## Part of a data file:
__________________________________________________
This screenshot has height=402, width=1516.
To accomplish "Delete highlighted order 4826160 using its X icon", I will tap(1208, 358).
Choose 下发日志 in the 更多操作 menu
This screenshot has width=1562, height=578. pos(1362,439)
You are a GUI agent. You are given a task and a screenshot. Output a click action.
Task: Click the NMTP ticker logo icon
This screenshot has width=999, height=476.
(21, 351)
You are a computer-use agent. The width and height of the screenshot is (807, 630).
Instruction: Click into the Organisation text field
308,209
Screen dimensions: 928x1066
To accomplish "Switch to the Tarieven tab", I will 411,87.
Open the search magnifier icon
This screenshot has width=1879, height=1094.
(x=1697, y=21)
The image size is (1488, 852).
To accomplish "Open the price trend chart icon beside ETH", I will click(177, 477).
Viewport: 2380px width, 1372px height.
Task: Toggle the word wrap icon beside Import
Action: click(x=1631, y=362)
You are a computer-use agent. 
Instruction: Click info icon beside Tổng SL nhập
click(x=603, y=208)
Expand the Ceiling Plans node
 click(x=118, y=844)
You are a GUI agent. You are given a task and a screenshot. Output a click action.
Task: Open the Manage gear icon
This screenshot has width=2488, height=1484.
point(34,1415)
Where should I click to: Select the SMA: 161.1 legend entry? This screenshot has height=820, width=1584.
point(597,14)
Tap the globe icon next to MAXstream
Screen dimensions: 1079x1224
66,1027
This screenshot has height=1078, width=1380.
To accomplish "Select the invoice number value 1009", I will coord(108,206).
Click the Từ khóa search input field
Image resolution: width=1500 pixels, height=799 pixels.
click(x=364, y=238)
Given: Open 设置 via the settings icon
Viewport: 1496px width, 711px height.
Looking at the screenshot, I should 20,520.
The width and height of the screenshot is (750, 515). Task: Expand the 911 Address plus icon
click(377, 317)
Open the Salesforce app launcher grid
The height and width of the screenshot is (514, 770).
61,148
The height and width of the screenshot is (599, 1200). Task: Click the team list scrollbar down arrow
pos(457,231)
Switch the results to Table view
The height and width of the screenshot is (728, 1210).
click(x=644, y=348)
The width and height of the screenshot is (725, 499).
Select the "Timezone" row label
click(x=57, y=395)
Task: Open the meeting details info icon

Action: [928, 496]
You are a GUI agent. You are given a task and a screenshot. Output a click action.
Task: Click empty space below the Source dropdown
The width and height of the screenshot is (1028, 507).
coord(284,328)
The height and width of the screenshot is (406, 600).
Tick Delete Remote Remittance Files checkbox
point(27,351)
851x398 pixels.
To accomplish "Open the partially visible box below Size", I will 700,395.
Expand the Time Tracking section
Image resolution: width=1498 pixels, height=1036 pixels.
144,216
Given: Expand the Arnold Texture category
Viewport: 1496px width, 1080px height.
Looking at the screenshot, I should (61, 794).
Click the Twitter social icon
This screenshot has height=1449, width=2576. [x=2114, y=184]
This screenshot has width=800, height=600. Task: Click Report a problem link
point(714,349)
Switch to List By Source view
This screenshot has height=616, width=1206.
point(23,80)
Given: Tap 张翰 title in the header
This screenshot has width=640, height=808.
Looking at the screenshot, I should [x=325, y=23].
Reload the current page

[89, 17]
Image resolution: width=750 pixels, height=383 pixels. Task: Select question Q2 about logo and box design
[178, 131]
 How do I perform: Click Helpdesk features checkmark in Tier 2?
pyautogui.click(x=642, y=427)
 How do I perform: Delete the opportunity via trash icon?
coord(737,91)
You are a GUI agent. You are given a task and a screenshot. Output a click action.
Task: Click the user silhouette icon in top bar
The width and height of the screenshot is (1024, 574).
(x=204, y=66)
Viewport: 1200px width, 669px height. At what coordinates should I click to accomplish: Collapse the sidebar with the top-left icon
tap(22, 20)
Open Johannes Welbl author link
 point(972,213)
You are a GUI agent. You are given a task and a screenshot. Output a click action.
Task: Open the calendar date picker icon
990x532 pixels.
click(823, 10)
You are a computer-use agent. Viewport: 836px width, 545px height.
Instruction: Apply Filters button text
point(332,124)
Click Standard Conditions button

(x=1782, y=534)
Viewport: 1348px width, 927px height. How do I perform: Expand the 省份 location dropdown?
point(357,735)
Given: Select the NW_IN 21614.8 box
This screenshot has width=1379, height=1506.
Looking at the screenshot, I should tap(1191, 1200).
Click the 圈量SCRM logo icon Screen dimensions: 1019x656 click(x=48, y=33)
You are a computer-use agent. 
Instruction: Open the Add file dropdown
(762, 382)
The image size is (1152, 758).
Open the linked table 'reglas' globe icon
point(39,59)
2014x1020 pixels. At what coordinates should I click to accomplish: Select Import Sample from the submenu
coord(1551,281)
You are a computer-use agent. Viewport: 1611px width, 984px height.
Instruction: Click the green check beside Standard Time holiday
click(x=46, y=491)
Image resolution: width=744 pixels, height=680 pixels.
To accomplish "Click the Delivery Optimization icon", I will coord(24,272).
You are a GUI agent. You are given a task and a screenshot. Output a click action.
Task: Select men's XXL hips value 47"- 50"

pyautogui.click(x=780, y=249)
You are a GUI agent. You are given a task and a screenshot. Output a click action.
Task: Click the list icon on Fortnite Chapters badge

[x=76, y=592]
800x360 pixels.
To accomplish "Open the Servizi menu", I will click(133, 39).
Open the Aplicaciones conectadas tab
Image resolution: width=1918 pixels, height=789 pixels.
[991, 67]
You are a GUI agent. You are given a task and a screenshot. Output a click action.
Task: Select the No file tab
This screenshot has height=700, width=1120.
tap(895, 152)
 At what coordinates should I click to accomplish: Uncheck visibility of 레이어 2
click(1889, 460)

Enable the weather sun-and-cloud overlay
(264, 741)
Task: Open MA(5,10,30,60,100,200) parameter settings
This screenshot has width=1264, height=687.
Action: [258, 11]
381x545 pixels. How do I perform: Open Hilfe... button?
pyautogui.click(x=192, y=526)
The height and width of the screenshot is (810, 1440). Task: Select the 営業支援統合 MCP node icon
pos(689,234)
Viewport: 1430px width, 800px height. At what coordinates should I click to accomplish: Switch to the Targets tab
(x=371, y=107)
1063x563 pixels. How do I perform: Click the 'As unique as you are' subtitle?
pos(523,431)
__________________________________________________
## TASK REQUIREMENTS:
Copy out this listing line for line, without changing anything.

## EXERCISE RESULT:
This screenshot has height=402, width=1516.
To accomplish "Delete highlighted order 4826160 using its X icon", I will tap(1208, 358).
Choose 下发日志 in the 更多操作 menu
This screenshot has width=1562, height=578. pos(1362,439)
You are a GUI agent. You are given a task and a screenshot. Output a click action.
Task: Click the NMTP ticker logo icon
This screenshot has width=999, height=476.
(21, 351)
You are a computer-use agent. The width and height of the screenshot is (807, 630).
Instruction: Click into the Organisation text field
308,209
Screen dimensions: 928x1066
To accomplish "Switch to the Tarieven tab", I will 411,87.
Open the search magnifier icon
This screenshot has width=1879, height=1094.
(x=1697, y=21)
The image size is (1488, 852).
To accomplish "Open the price trend chart icon beside ETH", I will click(177, 477).
Viewport: 2380px width, 1372px height.
Task: Toggle the word wrap icon beside Import
Action: click(x=1631, y=362)
You are a computer-use agent. 
Instruction: Click info icon beside Tổng SL nhập
click(x=603, y=208)
Expand the Ceiling Plans node
 click(x=118, y=844)
You are a GUI agent. You are given a task and a screenshot. Output a click action.
Task: Open the Manage gear icon
This screenshot has width=2488, height=1484.
point(34,1415)
Where should I click to: Select the SMA: 161.1 legend entry? This screenshot has height=820, width=1584.
point(597,14)
Tap the globe icon next to MAXstream
Screen dimensions: 1079x1224
66,1027
This screenshot has height=1078, width=1380.
To accomplish "Select the invoice number value 1009", I will coord(108,206).
Click the Từ khóa search input field
Image resolution: width=1500 pixels, height=799 pixels.
click(x=364, y=238)
Given: Open 设置 via the settings icon
Viewport: 1496px width, 711px height.
Looking at the screenshot, I should 20,520.
The width and height of the screenshot is (750, 515). Task: Expand the 911 Address plus icon
click(377, 317)
Open the Salesforce app launcher grid
The height and width of the screenshot is (514, 770).
61,148
The height and width of the screenshot is (599, 1200). Task: Click the team list scrollbar down arrow
pos(457,231)
Switch the results to Table view
The height and width of the screenshot is (728, 1210).
click(x=644, y=348)
The width and height of the screenshot is (725, 499).
Select the "Timezone" row label
click(x=57, y=395)
Task: Open the meeting details info icon

Action: [928, 496]
You are a GUI agent. You are given a task and a screenshot. Output a click action.
Task: Click empty space below the Source dropdown
The width and height of the screenshot is (1028, 507).
coord(284,328)
The height and width of the screenshot is (406, 600).
Tick Delete Remote Remittance Files checkbox
point(27,351)
851x398 pixels.
To accomplish "Open the partially visible box below Size", I will 700,395.
Expand the Time Tracking section
Image resolution: width=1498 pixels, height=1036 pixels.
144,216
Given: Expand the Arnold Texture category
Viewport: 1496px width, 1080px height.
Looking at the screenshot, I should (61, 794).
Click the Twitter social icon
This screenshot has height=1449, width=2576. [x=2114, y=184]
This screenshot has width=800, height=600. Task: Click Report a problem link
point(714,349)
Switch to List By Source view
This screenshot has height=616, width=1206.
point(23,80)
Given: Tap 张翰 title in the header
This screenshot has width=640, height=808.
Looking at the screenshot, I should [x=325, y=23].
Reload the current page

[89, 17]
Image resolution: width=750 pixels, height=383 pixels. Task: Select question Q2 about logo and box design
[178, 131]
 How do I perform: Click Helpdesk features checkmark in Tier 2?
pyautogui.click(x=642, y=427)
 How do I perform: Delete the opportunity via trash icon?
coord(737,91)
You are a GUI agent. You are given a task and a screenshot. Output a click action.
Task: Click the user silhouette icon in top bar
The width and height of the screenshot is (1024, 574).
(x=204, y=66)
Viewport: 1200px width, 669px height. At what coordinates should I click to accomplish: Collapse the sidebar with the top-left icon
tap(22, 20)
Open Johannes Welbl author link
 point(972,213)
You are a GUI agent. You are given a task and a screenshot. Output a click action.
Task: Open the calendar date picker icon
990x532 pixels.
click(823, 10)
You are a computer-use agent. Viewport: 836px width, 545px height.
Instruction: Apply Filters button text
point(332,124)
Click Standard Conditions button

(x=1782, y=534)
Viewport: 1348px width, 927px height. How do I perform: Expand the 省份 location dropdown?
point(357,735)
Given: Select the NW_IN 21614.8 box
This screenshot has width=1379, height=1506.
Looking at the screenshot, I should tap(1191, 1200).
Click the 圈量SCRM logo icon Screen dimensions: 1019x656 click(x=48, y=33)
You are a computer-use agent. 
Instruction: Open the Add file dropdown
(762, 382)
The image size is (1152, 758).
Open the linked table 'reglas' globe icon
point(39,59)
2014x1020 pixels. At what coordinates should I click to accomplish: Select Import Sample from the submenu
coord(1551,281)
You are a computer-use agent. Viewport: 1611px width, 984px height.
Instruction: Click the green check beside Standard Time holiday
click(x=46, y=491)
Image resolution: width=744 pixels, height=680 pixels.
To accomplish "Click the Delivery Optimization icon", I will coord(24,272).
You are a GUI agent. You are given a task and a screenshot. Output a click action.
Task: Select men's XXL hips value 47"- 50"

pyautogui.click(x=780, y=249)
You are a GUI agent. You are given a task and a screenshot. Output a click action.
Task: Click the list icon on Fortnite Chapters badge

[x=76, y=592]
800x360 pixels.
To accomplish "Open the Servizi menu", I will click(133, 39).
Open the Aplicaciones conectadas tab
Image resolution: width=1918 pixels, height=789 pixels.
[991, 67]
You are a GUI agent. You are given a task and a screenshot. Output a click action.
Task: Select the No file tab
This screenshot has height=700, width=1120.
tap(895, 152)
 At what coordinates should I click to accomplish: Uncheck visibility of 레이어 2
click(1889, 460)

Enable the weather sun-and-cloud overlay
(264, 741)
Task: Open MA(5,10,30,60,100,200) parameter settings
This screenshot has width=1264, height=687.
Action: [258, 11]
381x545 pixels. How do I perform: Open Hilfe... button?
pyautogui.click(x=192, y=526)
The height and width of the screenshot is (810, 1440). Task: Select the 営業支援統合 MCP node icon
pos(689,234)
Viewport: 1430px width, 800px height. At what coordinates should I click to accomplish: Switch to the Targets tab
(x=371, y=107)
1063x563 pixels. How do I perform: Click the 'As unique as you are' subtitle?
pos(523,431)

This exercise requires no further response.